Je me fais toujours avoir mais j’adore ça! La dernière en date « La petite fille de Monsieur Linh » de Philippe Claudel.
j’ai aimé l’exercice de fourvoyer le lecteur avec des phrases bi pour osciller entre le vocabulaire Humain et Equidé. C’est un exercice jubilatoire pour tous, car le lecteur aime se faire « balader »
Quand à la fin et au thème, Il aurait fallu le rendre plus fort. On comprends pourquoi un cheval pas né dans les meilleures conditions vive mal son intégration …
Pourquoi son lien avec les humains serait plus fort qu’avec son espèce ?
Bonjour à tous… Je crois que je dois ici apporter la petite histoire qui va bien sur la genèse de cet écris. J’étais parti pour faire un texte sur la peur du bourdonnement des mouches bleues. Je voulais écrire une histoire loufoque et me suis donc rapprochée de nos amis les chevaux. Ensuite l’écriture… Puis le retour en arrière il y a quelques ateliers sur mon essai très raté de burlesque. J’ai pris peur (très tendance) et j’ai opté pour un truc plus « normal » sur la peur d’être oubliée. Mes amis les chevaux sont restés collés à moi et je n’ai pas réussi à m’en dépatouiller… C’est vrai, les poissons rouges auraient pu aussi.
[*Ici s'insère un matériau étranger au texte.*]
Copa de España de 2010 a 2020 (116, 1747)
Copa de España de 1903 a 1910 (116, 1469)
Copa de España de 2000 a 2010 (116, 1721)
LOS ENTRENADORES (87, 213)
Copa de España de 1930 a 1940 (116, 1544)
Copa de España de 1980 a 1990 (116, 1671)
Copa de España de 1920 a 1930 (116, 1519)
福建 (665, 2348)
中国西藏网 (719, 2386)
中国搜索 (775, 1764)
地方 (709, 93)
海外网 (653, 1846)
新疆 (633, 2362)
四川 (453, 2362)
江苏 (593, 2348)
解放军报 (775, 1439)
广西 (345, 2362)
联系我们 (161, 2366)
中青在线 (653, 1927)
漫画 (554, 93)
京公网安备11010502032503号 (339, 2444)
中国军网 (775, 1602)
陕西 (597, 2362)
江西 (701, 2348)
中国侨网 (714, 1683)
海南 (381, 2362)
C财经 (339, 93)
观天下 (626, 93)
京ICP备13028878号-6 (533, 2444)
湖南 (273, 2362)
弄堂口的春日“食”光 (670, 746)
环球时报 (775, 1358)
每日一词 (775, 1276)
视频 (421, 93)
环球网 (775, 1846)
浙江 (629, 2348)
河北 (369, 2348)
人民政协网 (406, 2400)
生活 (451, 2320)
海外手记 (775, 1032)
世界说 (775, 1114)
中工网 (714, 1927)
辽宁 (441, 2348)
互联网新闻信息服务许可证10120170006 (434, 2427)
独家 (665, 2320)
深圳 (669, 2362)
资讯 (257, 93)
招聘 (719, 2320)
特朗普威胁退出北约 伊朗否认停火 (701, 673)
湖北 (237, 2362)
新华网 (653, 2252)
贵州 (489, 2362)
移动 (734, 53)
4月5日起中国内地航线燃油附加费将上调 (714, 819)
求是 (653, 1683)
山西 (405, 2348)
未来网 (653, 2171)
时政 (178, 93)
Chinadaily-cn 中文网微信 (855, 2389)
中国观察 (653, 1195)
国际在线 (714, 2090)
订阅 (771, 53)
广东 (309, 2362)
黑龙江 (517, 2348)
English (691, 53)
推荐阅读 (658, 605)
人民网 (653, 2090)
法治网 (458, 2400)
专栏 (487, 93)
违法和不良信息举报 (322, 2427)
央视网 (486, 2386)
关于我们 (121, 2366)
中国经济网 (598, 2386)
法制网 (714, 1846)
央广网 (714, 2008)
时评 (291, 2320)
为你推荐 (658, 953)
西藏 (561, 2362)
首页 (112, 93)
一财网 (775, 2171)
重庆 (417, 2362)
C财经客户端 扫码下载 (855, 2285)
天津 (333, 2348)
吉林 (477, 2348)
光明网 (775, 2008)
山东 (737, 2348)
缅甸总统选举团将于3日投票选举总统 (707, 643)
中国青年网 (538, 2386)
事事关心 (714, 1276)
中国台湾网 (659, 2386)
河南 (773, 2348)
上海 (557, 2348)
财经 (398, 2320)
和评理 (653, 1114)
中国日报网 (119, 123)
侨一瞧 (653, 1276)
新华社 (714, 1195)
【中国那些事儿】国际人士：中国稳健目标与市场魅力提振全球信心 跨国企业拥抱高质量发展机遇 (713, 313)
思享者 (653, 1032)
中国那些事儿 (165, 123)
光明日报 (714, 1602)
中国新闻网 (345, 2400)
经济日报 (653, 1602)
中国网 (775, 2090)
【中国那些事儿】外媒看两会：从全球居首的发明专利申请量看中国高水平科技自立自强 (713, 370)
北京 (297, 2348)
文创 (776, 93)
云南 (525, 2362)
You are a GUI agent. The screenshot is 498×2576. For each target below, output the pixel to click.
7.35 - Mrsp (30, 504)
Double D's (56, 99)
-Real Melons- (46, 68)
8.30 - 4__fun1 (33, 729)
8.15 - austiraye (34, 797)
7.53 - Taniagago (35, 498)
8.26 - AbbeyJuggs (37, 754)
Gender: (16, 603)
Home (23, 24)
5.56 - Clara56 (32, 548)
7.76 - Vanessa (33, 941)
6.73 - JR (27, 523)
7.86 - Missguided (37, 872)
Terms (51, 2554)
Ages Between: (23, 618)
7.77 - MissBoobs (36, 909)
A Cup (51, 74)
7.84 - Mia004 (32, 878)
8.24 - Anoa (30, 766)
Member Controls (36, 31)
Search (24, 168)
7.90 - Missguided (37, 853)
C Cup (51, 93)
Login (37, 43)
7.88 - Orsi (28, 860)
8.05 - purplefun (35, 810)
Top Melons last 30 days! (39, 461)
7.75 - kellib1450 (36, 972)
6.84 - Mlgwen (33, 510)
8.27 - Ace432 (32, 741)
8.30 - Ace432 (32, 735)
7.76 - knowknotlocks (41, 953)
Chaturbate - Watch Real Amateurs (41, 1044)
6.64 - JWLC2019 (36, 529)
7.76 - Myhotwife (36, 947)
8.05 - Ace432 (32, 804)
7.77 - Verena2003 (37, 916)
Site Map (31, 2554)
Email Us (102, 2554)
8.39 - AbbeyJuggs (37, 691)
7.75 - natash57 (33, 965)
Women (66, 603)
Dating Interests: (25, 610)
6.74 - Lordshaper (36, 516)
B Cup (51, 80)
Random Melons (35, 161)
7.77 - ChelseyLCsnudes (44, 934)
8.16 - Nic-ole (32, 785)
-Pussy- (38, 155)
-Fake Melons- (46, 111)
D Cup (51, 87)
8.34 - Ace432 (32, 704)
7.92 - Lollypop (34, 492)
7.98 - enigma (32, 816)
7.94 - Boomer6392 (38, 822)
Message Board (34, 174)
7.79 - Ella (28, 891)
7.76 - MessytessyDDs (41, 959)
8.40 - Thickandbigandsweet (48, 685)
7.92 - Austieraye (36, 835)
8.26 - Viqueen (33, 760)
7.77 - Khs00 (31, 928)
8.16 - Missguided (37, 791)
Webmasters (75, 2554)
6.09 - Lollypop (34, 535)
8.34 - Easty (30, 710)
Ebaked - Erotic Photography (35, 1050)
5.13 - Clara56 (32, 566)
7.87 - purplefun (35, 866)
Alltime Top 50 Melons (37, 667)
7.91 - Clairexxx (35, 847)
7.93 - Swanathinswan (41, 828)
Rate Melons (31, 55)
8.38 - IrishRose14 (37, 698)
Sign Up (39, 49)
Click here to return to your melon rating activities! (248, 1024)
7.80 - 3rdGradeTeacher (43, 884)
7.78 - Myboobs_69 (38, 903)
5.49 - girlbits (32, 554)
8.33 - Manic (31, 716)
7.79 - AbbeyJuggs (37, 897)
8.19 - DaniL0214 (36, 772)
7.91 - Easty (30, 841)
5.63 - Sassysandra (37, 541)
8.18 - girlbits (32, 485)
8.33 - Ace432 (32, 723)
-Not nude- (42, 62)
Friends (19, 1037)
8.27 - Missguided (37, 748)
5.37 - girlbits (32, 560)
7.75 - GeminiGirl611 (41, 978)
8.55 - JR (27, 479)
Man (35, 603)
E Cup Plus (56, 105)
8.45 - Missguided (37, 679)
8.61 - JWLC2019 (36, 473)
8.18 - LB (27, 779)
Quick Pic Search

Bonne réflexion Géant Vert… pourquoi cette importance pour la relation humaine plus qu’équidé?
Il y a des fois, tout vous échappe…
J’ai aimé ne pas être sûre au début, c’est très bien mené . J’ai été touchée par le passage du choix de son prénom, s’appeler » Vertige » alors qu’on aurait souhaiter « Unique » c’est un drame, et la description de Sarah.
Merci mille 47 pour ce texte, comme à chaque fois, j’aime.
Mais là, un peu plus, un texte qui me touche beaucoup. Ils font partie de ma vie, je leur dois beaucoup.
Le lien est « unique ».
Joli ce mot « unique ». On veut toujours être unique aux yeux, dans les pensées des autres. C’est une peur que je vois être un peu le moteur de la vie de tout un chacun, non?